1. Artemisinin

Currently, artemisinin-based combination therapy (ACT) is recommended for the treatment of P. falciparum malaria. Fast-acting artemisinin-based compounds are combined with a drug from a different class as a partner drug. Partner drugs include lumefantrine, mefloquine, amodiaquine, sulfadoxine/pyrimethamine, piperaquine, and pyronaridine. Artemisinin derivatives include dihydroartemisinin, artesunate, and artemether.

However, drug resistance has become a significant challenge.

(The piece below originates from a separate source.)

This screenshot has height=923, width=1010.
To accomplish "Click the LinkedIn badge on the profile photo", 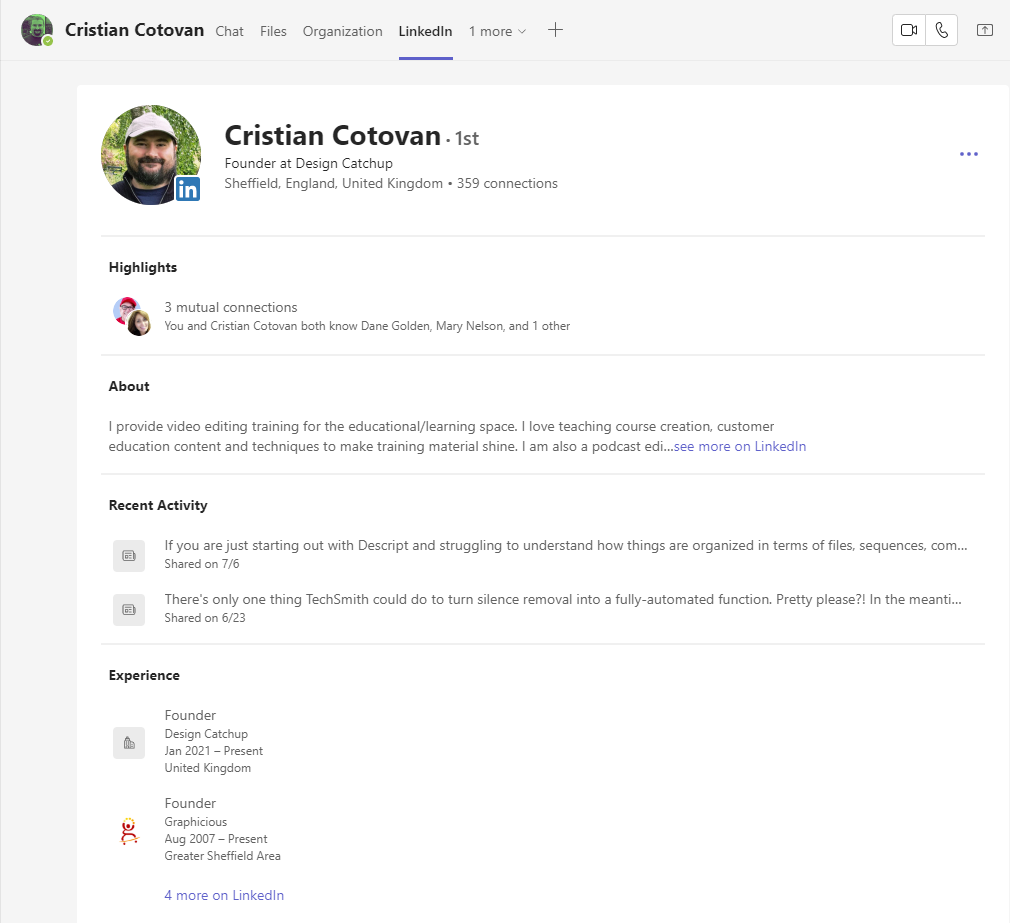I will (188, 188).
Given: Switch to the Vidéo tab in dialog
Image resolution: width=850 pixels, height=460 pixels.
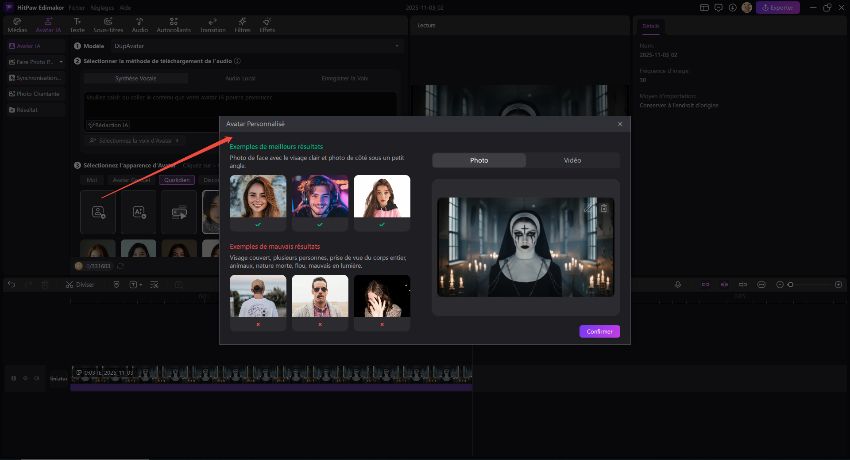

The first evidence of artemisinin resistance was reported in Cambodia in 2008 which spread to all of the Greater Mekong Subregion and then independently emerged in East Africa.

 

 

2. Mefloquine

 Mefloquine was developed by the US army in the 1970s.

Resistance to mefloquine was first reported by Shoklo Malaria Research Unit (SMRU) in Thailand in the 1980s.

3. Sulfadoxine/Pyrimethamine (SP)

 Both the drugs were discovered in the 1950s, and the combination was developed in the 1960s.

It was introduced in Thailand in 1967, and resistance appeared in 1967 and was first reported on Thai-Cambodian border.

  

 

4. Chloroquine

During the 1940s, chloroquine was used to treat all forms of malaria which tend to have a few side effects. Chloroquine resistance was first reported in South America and South East Asia in late the 1950s and early 1960s.

Chloroquine is in most endemic countries the first-line treatment for P. vivax and P. ovale, while primaquine can be used to treat liver stage hypnozoites of P. vivax, to prevent relapse infections.

5. Quinine

Quinine, as a component of the bark of the cinchona tree, was used in the treatment of malaria as early as the 1600s. First cases of resistance for Quinine started in 1910.